# VI - VRI points - worthwhile or a scam?



## danielg53 (Jul 4, 2007)

It appears that the VI point system is flexible and a good way to convert non point units into points...but you need to buy into the system first.  They want 5k to convert my 1 BR EOR to 115 VI points.  Seems expensive to me. I thought perhaps VI points would be available on the resale market.  After perusing EBAY - nothing. 

What do the tug folks know or feel about the VI point program and their availability on resale?

Thanks - Dan


----------



## philemer (Jul 4, 2007)

danielg53 said:


> It appears that the VI point system is flexible and a good way to convert non point units into points...but you need to buy into the system first.  They want 5k to convert my 1 BR EOR to 115 VI points.  Seems expensive to me. I thought perhaps VI points would be available on the resale market.  After perusing EBAY - nothing.
> 
> What do the tug folks know or feel about the VI point program and their availability on resale?
> 
> Thanks - Dan



VI has some decent resorts but their points can be purchased on sites like ebay & holidaygroup.com for abt. $10-$20 each. You don't see them for sale too often so I would do some creative google searches if you like the resorts they offer. Mostly seem to be out West & a couple in Hawaii.

There are three for sale right now at Holiday Group They will consider all offers. IOW, offer 50% less and see what they say.

Phil


----------



## PA- (Jul 4, 2007)

redseason.com also sells them.  The owner and staff of that company are honest.  I'd far prefer dealing with them than Holiday, personally.

VI has very expensive maintenance fees.  I used to be very high on VI, but ever since Sunterra bought them, they haven't been the same.  Sunterra ran them into the ground, literally, and it's taken many years to try to climb out.  They still aren't there yet, in my opinion.  If I were considering VI, I'd probably buy WorldMark instead.  A little more expensive up front, perhaps, but much lower fees, and it's a robust, growing system, unlike VI.  Also, with Worldmark, there's less chance you'll take a bath when you resell.


----------



## ragtop (Jul 4, 2007)

The comparison between Worldmark and VI does raise one interesting issue: VI is governed by a board that is elected by the owners and which functions independently of any developer.  Worldmark, of course, has a board which is controlled by the developer.


----------



## Lee B (Jul 4, 2007)

danielg53 said:


> They want 5k to convert my 1 BR EOR to 115 VI points.  Seems expensive to me. I thought perhaps VI points would be available on the resale market.  After perusing EBAY - nothing.

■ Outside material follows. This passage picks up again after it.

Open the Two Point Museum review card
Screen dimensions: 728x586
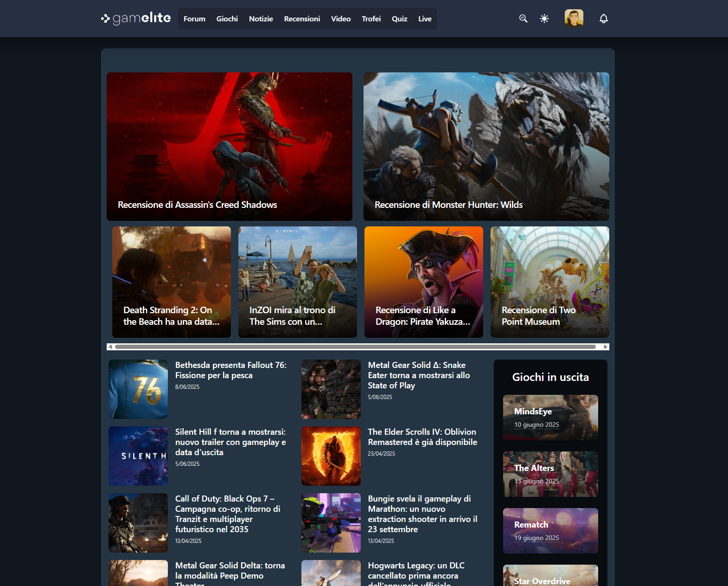point(549,282)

I didn't understand what you want to convert.

They have an option where you can deposit with them an interval that you own at a non-VI resort and convert that into their points.  They call it DEO Direct Exchange Option.  You pay something to deposit this way.

I chose to buy VI rather than WM because the owners run things, now that they bought the club from Sunterra.  No big company dictating things.  They recently ran a survey (maybe more than one) to learn what direction to take the club.

The dues aren't bad unless you choose every option.  You used to have to pay something to save your points over for next year ("time banking"), but they just stopped that practice.  Now it's no charge.   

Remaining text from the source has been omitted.